What is needed:
Rewrite the patch discussion below from the words "Note that this" through the words "given these results.", changing "basic pattern" to "simple pattern".

Passage given:

▼▼▼

Patchwork Address lowering [1/3] Main patch

login
register
mail settings
Submitter William J. Schmidt
Date July 19, 2011, 9:42 p.m.
Message ID <1311111755.4429.16.camel@oc2474580526.ibm.com>
Download mbox | patch
Permalink /patch/105547/
State New
Headers show

Comments

William J. Schmidt - July 19, 2011, 9:42 p.m.
I've been distracted by other things, but got back to this today...

On Wed, 2011-07-06 at 16:58 +0200, Richard Guenther wrote:
> Ah, so we still have the ARRAY_REFs here.  Yeah, well - then the
> issue boils down to get_inner_reference canonicalizing the offset
> according to what fold-const.c implements, and we simply emit
> the offset in that form (if you look at the normal_inner_ref: case
> in expand_expr_real*).  Thus with the above form at expansion
> time the matching would be applied there (or during our RTL
> address-generation in fwprop.c ...).

I put together a simple patch to match the specific pattern from the
original problem report in expand_expr_real_1.  This returns the code
generation for that specific pattern to what it was a few years ago, but
has little effect on SPEC cpu2000 results.  A small handful of
benchmarks are improved, but most results are in the noise range.  So
solving the original problem alone doesn't account for very much of the
improvement we're getting with the full address lowering.

Note that this only converted the basic pattern; I did not attempt to do
the extra "zero-offset mem-ref" optimization, which I would have had to
rewrite for an RTL phase.  I don't see much point in pursuing that,
given these results.

> 
> Another idea is of course to lower all handled_component_p
> memory accesses - something I did on the old mem-ref branch
> and I believe I also suggested at some point.  Without such lowering
> all the address-generation isn't exposed to the GIMPLE optimizers.
> 
> The simplest way of doing the lowering is to do sth like
> 
>   base = get_inner_reference (rhs, ..., &bitpos, &offset, ...);
>   base = fold_build2 (POINTER_PLUS_EXPR, ...,
>                                base, offset);
>   base = force_gimple_operand (base, ... is_gimple_mem_ref_addr);
>   tem = fold_build2 (MEM_REF, TREE_TYPE (rhs),
>                              base,
>                              build_int_cst (get_alias_ptr_type (rhs), bitpos));
> 
> at some point.  I didn't end up doing that because of the loss of
> alias information.

My next experiment will be to try something simple along these lines.
I'll look at the old mem-ref branch to see what you were doing there.
It will be interesting to see whether the gains generally outweigh the
small loss of TBAA information, as we saw using the affine-combination
approach.

As an FYI, this is the patch I used for my experiment.  Let me know if
you see anything horrifically wrong that might have impacted the
results.  I didn't make any attempt to figure out whether the pattern
rewrite is appropriate for the target machine, since this was just an
experiment.

Thanks,
Bill
Richard Guenther - July 20, 2011, 9:03 a.m.
On Tue, 19 Jul 2011, William J. Schmidt wrote:

> I've been distracted by other things, but got back to this today...

▲▲▲

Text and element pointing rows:
▼▼▼

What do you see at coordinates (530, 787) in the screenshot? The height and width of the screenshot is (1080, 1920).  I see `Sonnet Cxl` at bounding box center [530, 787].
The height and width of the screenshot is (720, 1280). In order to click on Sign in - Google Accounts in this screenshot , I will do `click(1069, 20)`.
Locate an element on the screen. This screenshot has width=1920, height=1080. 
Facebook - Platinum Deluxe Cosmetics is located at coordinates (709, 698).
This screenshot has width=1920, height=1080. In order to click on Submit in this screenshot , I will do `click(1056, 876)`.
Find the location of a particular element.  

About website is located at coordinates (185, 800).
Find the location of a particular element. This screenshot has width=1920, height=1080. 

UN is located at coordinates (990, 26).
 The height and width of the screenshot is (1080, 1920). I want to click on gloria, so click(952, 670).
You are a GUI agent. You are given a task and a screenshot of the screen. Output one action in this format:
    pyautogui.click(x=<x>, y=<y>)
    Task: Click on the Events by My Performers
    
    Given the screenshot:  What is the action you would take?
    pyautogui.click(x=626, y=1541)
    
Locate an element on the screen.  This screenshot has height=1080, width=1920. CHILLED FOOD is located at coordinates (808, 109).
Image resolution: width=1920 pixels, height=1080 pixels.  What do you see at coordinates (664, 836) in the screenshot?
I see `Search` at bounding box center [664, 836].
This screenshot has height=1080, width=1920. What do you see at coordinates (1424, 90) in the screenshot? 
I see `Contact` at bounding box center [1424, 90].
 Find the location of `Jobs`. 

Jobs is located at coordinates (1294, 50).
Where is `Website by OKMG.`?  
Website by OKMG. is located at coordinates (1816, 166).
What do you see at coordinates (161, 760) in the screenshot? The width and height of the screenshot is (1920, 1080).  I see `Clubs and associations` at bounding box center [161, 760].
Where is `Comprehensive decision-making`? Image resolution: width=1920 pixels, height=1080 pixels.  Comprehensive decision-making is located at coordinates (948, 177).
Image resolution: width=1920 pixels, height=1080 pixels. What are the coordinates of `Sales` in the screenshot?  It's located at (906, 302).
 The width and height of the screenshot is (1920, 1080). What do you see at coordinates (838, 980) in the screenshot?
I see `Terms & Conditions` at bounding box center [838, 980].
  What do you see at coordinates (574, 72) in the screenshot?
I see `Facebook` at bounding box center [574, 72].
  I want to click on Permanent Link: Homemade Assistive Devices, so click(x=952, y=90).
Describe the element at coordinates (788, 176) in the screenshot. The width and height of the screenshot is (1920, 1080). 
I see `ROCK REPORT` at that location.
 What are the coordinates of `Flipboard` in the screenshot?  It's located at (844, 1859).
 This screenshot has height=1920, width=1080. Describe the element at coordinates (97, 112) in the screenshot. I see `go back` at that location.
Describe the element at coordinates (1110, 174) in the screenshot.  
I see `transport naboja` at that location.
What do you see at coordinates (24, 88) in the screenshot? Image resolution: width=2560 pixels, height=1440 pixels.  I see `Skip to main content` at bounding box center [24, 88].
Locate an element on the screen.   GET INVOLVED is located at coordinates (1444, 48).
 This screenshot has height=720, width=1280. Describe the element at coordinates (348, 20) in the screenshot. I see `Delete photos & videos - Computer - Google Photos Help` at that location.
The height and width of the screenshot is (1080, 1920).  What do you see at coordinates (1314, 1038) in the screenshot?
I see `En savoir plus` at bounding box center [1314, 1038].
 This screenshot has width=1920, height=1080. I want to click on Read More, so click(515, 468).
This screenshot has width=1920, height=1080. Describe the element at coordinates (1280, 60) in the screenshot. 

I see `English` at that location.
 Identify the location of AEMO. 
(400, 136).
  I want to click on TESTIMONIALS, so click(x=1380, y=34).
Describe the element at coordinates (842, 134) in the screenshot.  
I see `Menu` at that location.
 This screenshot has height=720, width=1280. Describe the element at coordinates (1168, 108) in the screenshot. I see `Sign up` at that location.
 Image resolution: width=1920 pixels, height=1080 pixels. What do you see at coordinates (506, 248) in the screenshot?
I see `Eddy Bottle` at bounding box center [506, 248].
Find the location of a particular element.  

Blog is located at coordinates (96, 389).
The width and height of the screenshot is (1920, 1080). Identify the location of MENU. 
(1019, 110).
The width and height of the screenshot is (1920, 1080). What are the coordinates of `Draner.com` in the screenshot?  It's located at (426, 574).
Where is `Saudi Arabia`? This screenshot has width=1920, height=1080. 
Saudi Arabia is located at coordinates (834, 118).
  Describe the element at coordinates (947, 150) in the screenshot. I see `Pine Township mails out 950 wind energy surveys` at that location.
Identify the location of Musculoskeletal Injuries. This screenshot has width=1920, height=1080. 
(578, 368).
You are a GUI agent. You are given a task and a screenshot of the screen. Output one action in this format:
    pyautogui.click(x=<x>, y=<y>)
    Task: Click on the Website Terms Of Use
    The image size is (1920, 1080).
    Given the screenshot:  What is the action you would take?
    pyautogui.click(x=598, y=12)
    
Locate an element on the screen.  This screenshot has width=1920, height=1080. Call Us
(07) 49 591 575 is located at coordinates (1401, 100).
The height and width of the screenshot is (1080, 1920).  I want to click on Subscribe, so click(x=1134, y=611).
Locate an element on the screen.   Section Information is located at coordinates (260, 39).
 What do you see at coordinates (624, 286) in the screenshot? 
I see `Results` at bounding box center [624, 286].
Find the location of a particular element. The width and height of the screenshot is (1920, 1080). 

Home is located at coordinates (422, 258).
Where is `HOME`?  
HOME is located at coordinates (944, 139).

▲▲▲

Worked solution:
Note that this only converted the simple pattern; I did not attempt to do
the extra "zero-offset mem-ref" optimization, which I would have had to
rewrite for an RTL phase.  I don't see much point in pursuing that,
given these results.